Se dice que es cuestión de días, quizá de horas, para que el Ejecutivo envíe su propuesta de reforma fiscal al Legislativo. Como usted sabe, por la naturaleza misma del tema y de las circunstancias que la rodean, esta cuestión está acaparando buena parte de los reflectores de la opinión pública. No podía ser de otra manera ya que es una reforma que tiene que ver con los dineros; de quiénes tienen que aportar los recursos económicos para sufragar los gastos del gobierno, en beneficio de la colectividad. En una palabra, es un asunto que tiene que ver con los bolsillos, con las carteras, con las chequeras y hasta con las cuentas abiertas en el extranjero.
De manera que estamos hablando de un tema relacionado con la equidad y la justicia social, con el patrón de distribución del ingreso, entre otras cosas; aspectos en los que nuestro país está muy rezagado, según lo reconoce incluso el propio Banco Mundial, dicen ellos que con sorpresa dicen. Es en este contexto que se ha configurado la precariedad fiscal del Estado mexicano y que hace urgente las medidas.
Así las cosas, en principio, todos parecen estar de acuerdo de que es ingente allegarle más recursos al Estado, pero, lo hemos reiterado hasta la saciedad, todo mundo está de acuerdo, pero cuando se trata de avanzar en las soluciones que implican la distribución de cargas, todos los grupos dicen: ¡sí que se haga la reforma!, pero en los bueyes… en este caso, de los bolsillos de mi compadre. En esta rebatinga, que lleva décadas, quiénes han tenido más saliva han tragado más pinole.
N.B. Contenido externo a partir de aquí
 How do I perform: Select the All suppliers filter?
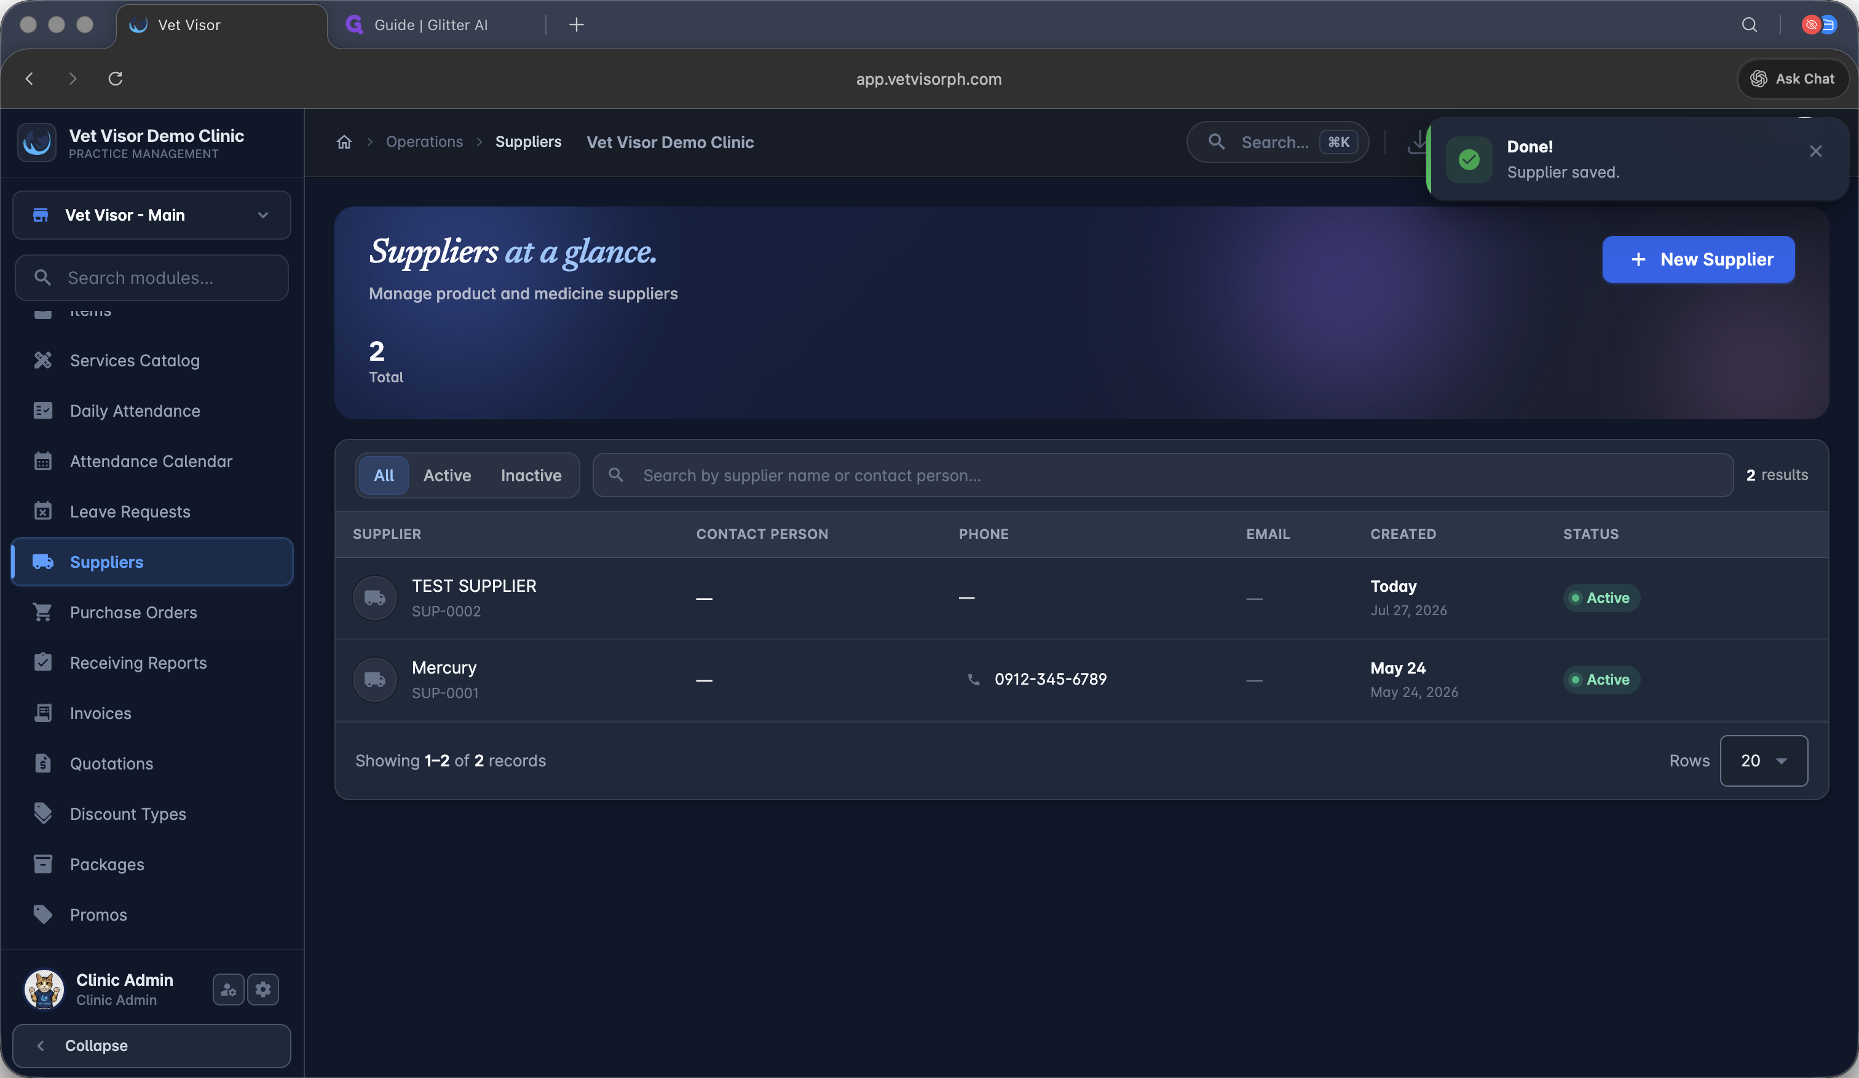(x=384, y=475)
En un reciente informe la Auditoria Superior de la Federación (ASF) ha documentado una muestra de cómo más o menos se viene dando está situación: el pago diferido de los impuestos, los regímenes de consolidación, la devolución de impuestos, y otros aspectos del sistema impositivo favorables a los grandes corporativos, que implican importantes cantidades de recursos que dejan de entrar a las arcas públicas.
Algunos dicen que lo anterior es legal aunque es inmoral. Expresión muy atinada, el hecho de que sea legal no implica que sea justo y mucho menos equitativo. Por ello conviene no olvidar que la manera en que se diseña y se aplica la política fiscal responde a las relaciones de poder económico y político. La insuficiencia en la recaudación de impuestos en parte revela problemas técnicos, pero también en buena medida de los criterios para fijar y cobrar los impuestos, y aquí es donde entran los intereses y las relaciones de poder. Este es el dato esencial, lo demás son florituras de la retórica política para tratar de ocultarlo. Y es que el famoso cambio estructural en las finanzas públicas, del que tanto se han jactado los gobiernos tecnócratas neoliberales y con el cual comulgan al pie de la letra las últimos dos administraciones, ha consistido en lo más fácil: recortar el gasto en inversión, educación, salud, manteniendo, por cierto, al pie de la letra el pago de las deudas, sobretodo a los banqueros; pero poco han podido, o no han querido, hacer en el otro lado de la moneda: aumentar la recaudación. Todo han sido tibias y disimuladas propuestas, sin tocar el meollo del asunto para avanzar hacia un sistema fiscal progresivo, justo y equitativo, lo que implicaría revisar la situación de los poderosos corporativos. Esa si sería una reforma estructural.
El esquema reiterado es más o menos así: hay que cobrar menos impuesto sobre la renta, sobretodo a las empresas, porque de esa manera los empresarios van a tener incentivos para invertir más, y, en contrapartida, hay que cobrar más impuestos al consumo, léase IVA, porque es muy fácil de captar y de mucho mayor cobertura. Por lo menos en nuestro país esa tesis de que menos impuestos a las empresas significa mayor inversión no se ha verificado, ahí están los datos y, una vez más, el reporte de la ASF. Este es un contexto que no se ignora, mucho menos los funcionarios hacendarios. Vamos a ver si en esta enésima ocasión hay algo novedoso.
Pero el otro lado de la cuestión, el como se gastan y se administran esos recursos que son de todos, es un dato central que al parecer nuestra democracia hasta ahora no alcanza a despejar. Los estratosféricos salarios de los funcionarios públicos (sobretodo del Poder Judicial); la flagrante e insultante impunidad ante la corrupción y el latrocinio; la enorme carga de deuda (producto en buena medida de la ineficiencia y contubernio); los manejos documentados por la ASF; la falta de transparencia y rendición de cuentas, y otros aspectos negativos, sin duda alguna no conforman un ambiente adecuado para que la ciudadanía sienta agrado al pagar impuestos.
Una reforma fiscal, por tanto, debe considerar cortar de tajo todo esto, que la gente vea que no hay dos méxicos: el de los privilegiados (de los amparos, de las comisiones investigadoras y todo eso) y el de los no privilegiados, que las cargas se repartan justa y equitativamente, esto hay que subrayarlo enfáticamente. Es por aquí en donde hay que buscar los acuerdos de fondo. Desatado este nudo se allana el camino para resolver las cuestiones técnicas. Hay tareas, muchas tareas.